Comme chaque année, la communauté nationale célèbre ce jeudi 30 avril 2008 la journée de l’enseignement. Qu’est-ce qui est important pour améliorer le niveau même de l’enseignement ? Le père Léon de Saint Moulin, prêtre catholique qui a 50 ans d’expérience dans ce domaine, vient de mener une enquête en mars dernier à Kinshasa sur l’éducation. Ce prêtre jésuite a dirigé plusieurs collèges et universités de renom à travers le pays. Il répond aux questions de radiookapi.net
Radio Okapi : Léon de Saint Moulin, bonjour
Léon de Saint Moulin : Bonjour
R O : Comment pouvez-vous tracer l’évolution de l’éducation en RDC ces deux dernières décennies ?
LSM : La première chose à dire qui a frappé très fort les étudiants, c’est l’importance que la population attache à l’éducation. La population voit vraiment dans l’investissement qu’elle fait dans l’éducation de ses enfants la clé de leur avenir. Vraiment l’éducation, les gens y tiennent. Et je crois que oui l’éducation commande l’avenir d’un pays. Donc, primo, les Congolais tiennent à l’éducation de leurs enfants. Je crois que depuis dix ans, vingt ans, effectivement vous voyez l’effort de tout le pays depuis l’indépendance parce que dans les examens d’Etat, au moment de l’indépendance, il n’y avait pas 1 000 élèves en 6ème.

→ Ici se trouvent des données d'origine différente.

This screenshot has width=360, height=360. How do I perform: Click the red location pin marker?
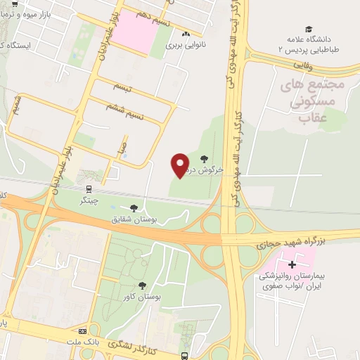click(181, 165)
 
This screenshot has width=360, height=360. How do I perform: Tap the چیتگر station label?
click(89, 200)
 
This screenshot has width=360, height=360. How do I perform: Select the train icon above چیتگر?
click(89, 189)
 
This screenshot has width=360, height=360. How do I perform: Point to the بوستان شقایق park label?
click(132, 219)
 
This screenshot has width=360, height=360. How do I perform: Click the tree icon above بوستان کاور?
click(142, 285)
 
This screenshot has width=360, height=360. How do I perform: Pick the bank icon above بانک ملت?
click(83, 331)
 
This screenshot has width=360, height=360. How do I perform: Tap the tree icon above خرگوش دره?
click(205, 159)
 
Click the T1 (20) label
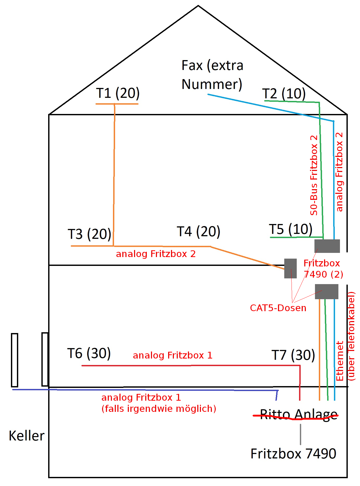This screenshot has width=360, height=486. tap(118, 93)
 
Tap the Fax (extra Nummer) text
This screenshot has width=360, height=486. tap(212, 75)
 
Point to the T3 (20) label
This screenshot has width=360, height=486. tap(89, 234)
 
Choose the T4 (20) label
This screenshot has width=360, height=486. tap(198, 231)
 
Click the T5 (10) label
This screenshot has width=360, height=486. tap(290, 229)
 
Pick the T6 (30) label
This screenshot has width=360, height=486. tap(89, 353)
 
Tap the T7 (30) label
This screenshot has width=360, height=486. tap(293, 355)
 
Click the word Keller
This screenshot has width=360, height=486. tap(27, 436)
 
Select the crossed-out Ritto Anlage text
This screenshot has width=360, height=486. tap(299, 414)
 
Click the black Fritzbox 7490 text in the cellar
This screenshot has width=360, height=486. tap(293, 454)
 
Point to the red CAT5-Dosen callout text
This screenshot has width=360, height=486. tap(278, 308)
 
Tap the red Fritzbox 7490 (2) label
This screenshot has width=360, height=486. tap(323, 269)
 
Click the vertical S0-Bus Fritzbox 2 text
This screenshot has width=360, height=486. tap(314, 175)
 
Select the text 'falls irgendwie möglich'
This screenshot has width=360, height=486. tap(159, 409)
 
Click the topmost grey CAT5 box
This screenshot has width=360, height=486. tap(327, 246)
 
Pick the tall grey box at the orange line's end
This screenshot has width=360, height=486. tap(290, 268)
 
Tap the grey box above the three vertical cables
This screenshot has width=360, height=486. tap(326, 291)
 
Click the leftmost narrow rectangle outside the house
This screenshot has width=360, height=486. tap(15, 360)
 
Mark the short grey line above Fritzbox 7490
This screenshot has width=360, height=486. tap(300, 434)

Nous avons atteint les 100 000 étudiants aux examens d’Etat en 1990, les 200 000 au début des années 2000, et pour cette année-ci [Ndlr : année scolaire 2007-2008], on dit qu’on arrive à 350 000 candidats aux examens d’Etat. Ils ne sont pas tous excellents. Nous ne prétendons pas que tout va très bien. Mais ça vous montre d’abord une population qui augmente, et d’autre part, des parents qui tous vraiment puisent dans les dernières réserves du ménage pour pouvoir faire étudier leurs enfants.
R O : Est-ce que l’éducation elle-même est de qualité ?

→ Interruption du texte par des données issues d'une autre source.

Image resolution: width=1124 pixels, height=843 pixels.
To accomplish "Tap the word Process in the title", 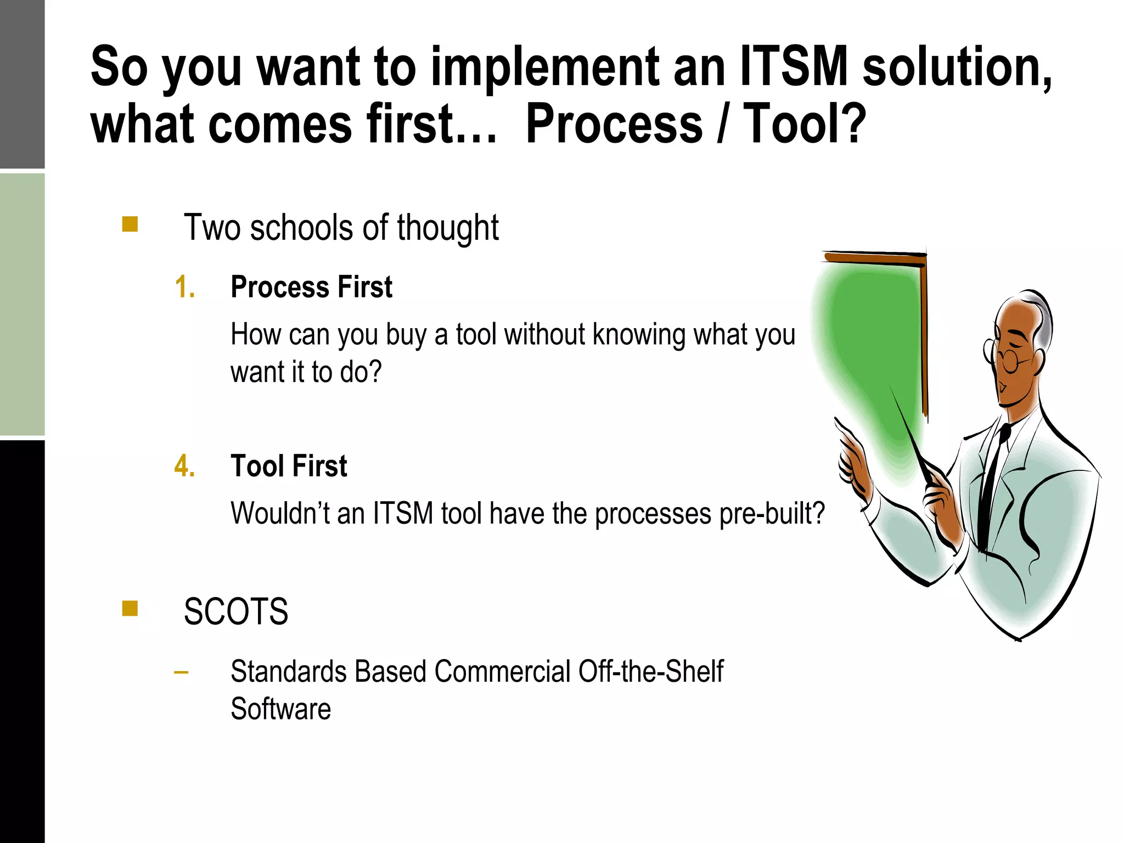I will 614,125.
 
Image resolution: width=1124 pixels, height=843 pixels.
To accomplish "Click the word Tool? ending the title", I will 804,125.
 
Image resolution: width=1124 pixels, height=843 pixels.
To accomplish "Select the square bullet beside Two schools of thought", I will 130,224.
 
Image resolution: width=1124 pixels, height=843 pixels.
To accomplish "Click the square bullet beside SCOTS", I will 130,609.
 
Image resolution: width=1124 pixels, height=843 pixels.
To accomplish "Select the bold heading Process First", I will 311,287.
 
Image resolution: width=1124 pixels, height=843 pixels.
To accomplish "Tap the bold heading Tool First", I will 289,466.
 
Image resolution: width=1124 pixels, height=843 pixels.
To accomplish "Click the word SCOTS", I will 235,611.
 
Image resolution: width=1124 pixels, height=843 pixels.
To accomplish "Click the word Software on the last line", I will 280,709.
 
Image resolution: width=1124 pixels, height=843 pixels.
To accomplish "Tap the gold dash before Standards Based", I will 181,672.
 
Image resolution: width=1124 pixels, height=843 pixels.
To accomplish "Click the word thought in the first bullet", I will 448,228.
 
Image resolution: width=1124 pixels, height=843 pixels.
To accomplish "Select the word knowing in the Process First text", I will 639,335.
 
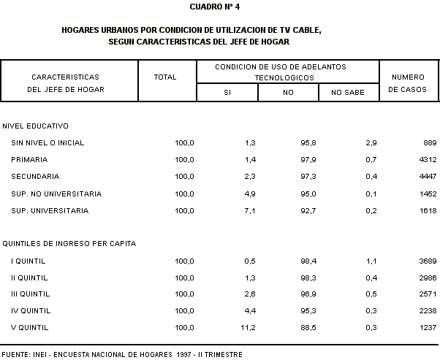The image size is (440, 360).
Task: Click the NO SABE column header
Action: (x=348, y=92)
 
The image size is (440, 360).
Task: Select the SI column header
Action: (x=227, y=92)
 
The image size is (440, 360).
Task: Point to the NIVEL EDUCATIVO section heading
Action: (x=36, y=126)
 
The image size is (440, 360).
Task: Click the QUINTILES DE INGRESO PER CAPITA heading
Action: (x=69, y=243)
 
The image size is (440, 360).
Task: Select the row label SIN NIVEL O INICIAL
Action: (x=49, y=142)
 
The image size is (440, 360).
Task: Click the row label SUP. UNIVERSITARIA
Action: (x=50, y=211)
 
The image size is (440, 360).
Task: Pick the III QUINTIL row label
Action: (x=31, y=294)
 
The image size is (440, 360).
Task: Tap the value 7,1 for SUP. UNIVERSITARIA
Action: (x=249, y=211)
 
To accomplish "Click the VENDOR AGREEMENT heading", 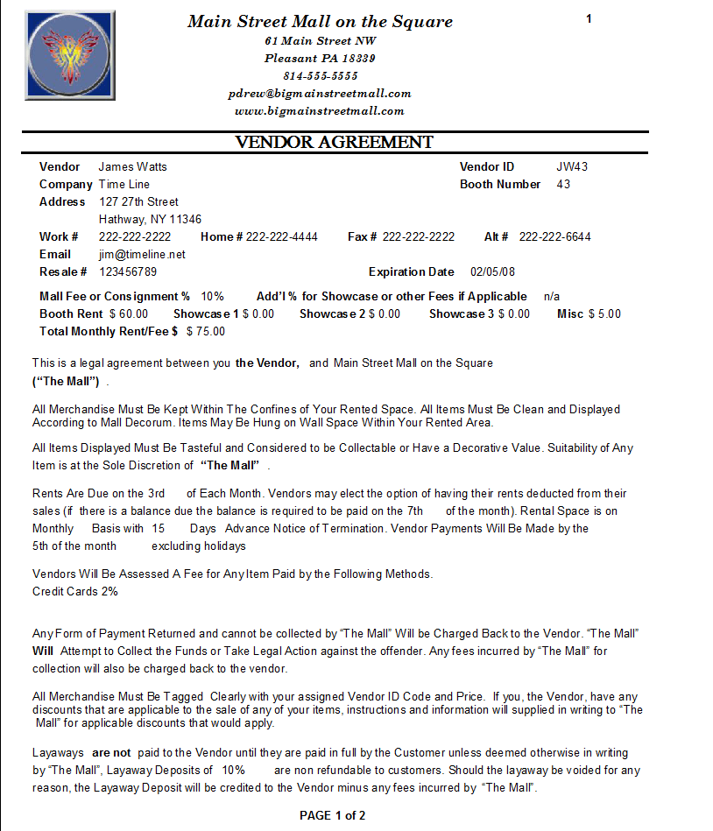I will point(334,143).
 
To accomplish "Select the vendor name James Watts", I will point(132,166).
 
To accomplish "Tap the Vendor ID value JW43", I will point(572,166).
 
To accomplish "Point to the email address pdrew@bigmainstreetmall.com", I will point(320,94).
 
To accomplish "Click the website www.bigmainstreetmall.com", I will point(320,111).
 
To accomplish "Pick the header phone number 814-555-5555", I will point(320,76).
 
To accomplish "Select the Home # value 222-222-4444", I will point(281,236).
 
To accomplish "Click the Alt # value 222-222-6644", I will point(554,236).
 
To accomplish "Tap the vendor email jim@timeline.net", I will point(142,254).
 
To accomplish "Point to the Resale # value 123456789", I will point(128,271).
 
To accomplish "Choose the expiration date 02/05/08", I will point(493,271).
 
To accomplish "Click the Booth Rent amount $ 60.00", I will point(129,313).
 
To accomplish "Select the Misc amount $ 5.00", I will point(604,313).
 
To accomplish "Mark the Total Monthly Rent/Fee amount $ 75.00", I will point(206,331).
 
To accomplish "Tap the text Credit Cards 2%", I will point(75,591).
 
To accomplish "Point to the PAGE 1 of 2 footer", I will point(332,815).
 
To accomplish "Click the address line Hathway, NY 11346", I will point(150,219).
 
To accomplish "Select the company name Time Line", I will point(124,184).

LSM : Vous ne pouvez pas nier que le niveau moyen des journaux s’est considérablement relevé depuis vingt ans. Vous ne pouvez pas nier que la conscientisation de la population, sa participation aux réunions de formation et notamment de formation civique s’est aussi considérablement élargie. Et à Kinshasa il n’y a pas eu de guerres tribales même si certains ont essayé de les provoquer ; parce que la population a pris conscience de son unité, de la nécessité de l’ordre pour progresser. Et donc il y a à Kinshasa et dans l’ensemble du pays une conscientisation nationale politique mais également culturelle qui fait que je considère oui que le Congolais d’aujourd’hui est plus mûr et plus capable de faire face à ses difficultés qu’il y a vingt ans. Et l’éducation y est pour beaucoup. Donc, la formation qu’on donne dans le système scolaire porte des fruits même si je suis d’accord pour dire avec vous qu’il y a malheureusement beaucoup d’enseignants qui ne sont pas à la hauteur et beaucoup d’élèves qui terminent sans connaître tout ce qu’ils devraient avoir maîtrisé.

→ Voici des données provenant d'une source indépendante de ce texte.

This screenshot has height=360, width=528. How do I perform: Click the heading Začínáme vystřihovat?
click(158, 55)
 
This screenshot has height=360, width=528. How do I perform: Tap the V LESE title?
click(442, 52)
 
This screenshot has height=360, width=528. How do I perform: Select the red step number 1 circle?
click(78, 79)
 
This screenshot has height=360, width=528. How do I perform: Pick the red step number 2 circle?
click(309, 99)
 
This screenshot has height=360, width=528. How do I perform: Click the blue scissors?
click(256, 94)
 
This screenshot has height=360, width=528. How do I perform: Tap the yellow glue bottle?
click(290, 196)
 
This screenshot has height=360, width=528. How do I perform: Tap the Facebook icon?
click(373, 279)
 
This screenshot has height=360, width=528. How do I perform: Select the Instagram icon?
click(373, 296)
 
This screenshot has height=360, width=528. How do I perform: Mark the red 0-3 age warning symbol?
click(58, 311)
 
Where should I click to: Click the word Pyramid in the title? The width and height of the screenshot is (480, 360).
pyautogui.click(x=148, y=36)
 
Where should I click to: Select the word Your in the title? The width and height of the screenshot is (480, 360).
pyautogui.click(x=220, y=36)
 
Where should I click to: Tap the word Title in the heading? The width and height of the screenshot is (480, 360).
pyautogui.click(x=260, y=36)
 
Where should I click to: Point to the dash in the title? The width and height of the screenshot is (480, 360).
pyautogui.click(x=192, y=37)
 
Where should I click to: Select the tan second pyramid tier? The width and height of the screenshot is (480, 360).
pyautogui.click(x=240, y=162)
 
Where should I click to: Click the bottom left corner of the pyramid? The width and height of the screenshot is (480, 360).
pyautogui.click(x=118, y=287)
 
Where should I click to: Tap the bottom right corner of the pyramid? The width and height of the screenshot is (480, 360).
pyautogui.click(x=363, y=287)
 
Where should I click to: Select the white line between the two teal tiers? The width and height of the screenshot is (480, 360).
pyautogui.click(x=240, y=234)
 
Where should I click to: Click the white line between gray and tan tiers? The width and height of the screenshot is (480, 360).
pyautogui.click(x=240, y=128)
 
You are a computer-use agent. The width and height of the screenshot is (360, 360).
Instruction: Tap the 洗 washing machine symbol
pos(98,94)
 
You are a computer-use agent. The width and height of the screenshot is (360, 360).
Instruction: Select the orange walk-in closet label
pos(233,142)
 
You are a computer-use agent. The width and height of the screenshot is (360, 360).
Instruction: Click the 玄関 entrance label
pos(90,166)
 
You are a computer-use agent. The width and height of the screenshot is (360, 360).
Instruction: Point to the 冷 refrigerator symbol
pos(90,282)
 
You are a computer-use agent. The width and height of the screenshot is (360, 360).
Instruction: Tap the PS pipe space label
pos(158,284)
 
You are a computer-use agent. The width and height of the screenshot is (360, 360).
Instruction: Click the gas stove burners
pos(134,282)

R O : Qu’est-ce qu’il faut améliorer, père Léon ?
LSM : Il ne faut pas chercher midi à quatorze heures. Dans l’enquête que je viens d’évoquer, une question demandée : qu’est-ce qui serait le plus important pour relever le niveau de l’Enseignement ? 59% des réponses indiquent qu’il faut la rémunération convenable et régulière des enseignants. J’ai été recteur d’un grand institut secondaire, le collège Alfajiri à Bukavu en 1983-1984. J’ai dû remplacer un tiers des enseignants du collège en une année scolaire. Mais avec l’Institut supérieur pédagogique, ISP/Bukavu, qui était à côté, j’ai réussi sans trop de difficultés à remplacer les enseignants par des candidats qui avaient au minimum un graduat et même une licence là il faut un enseignant licencié. Aujourd’hui, il est difficile, surtout à l’intérieur, d’avoir des gradués et des licenciés qui acceptent d’aller dans les collèges de Kasongo Lunda, dans un collège à Inongo ou à Dekese. Vraiment c’est devenu très difficile parce que les conditions qu’on leur fait ne sont pas suffisantes. Il ne faut pas chercher midi à quatorze heures. La première chose à améliorer c’est le niveau de rémunération des enseignants. C’est parce qu’il (le niveau) s’est trop effondré que vous n’arrivez plus à avoir des enseignants valables dans beaucoup d’écoles secondaires.
R O : D’après vous, à qui revient cette tâche d’améliorer les salaires des enseignants ?
LSM : Les parents ont assumé depuis longtemps une part énorme de tout le coût. Même l’Etat n’assure plus régulièrement la part qu’il devrait assumer puisqu’on dit au moins que l’Enseignement primaire est obligatoire et gratuit. Les enseignants du primaire ne sont pas davantage pris en charge par l’Etat que les autres. Alors, c’est évident qu’il faut une mobilisation générale. Soyons tous d’accord pour dire que l’enseignement, l’éducation, c’est important, il faut y investir ; mais que chacun accepte d’y prendre sa place. Et je crois que l’Etat est incontestablement accusé par la population d’avoir démissionné. Puisse-t-il, lui aussi, valoriser l’éducation et peut-être sélectionner les points sur lesquels il veut mettre l’accent, prendre une définition plus précise de ce qu’il assume, mais qu’on voit que réellement, pour l’Etat aussi, l’enseignement, l’éducation, ce sont des réalités prioritaires.
R O : Père Léon de Saint Moulin, je vous remercie.
LSM : Bonne fête à tous les enseignants et à tous les élèves.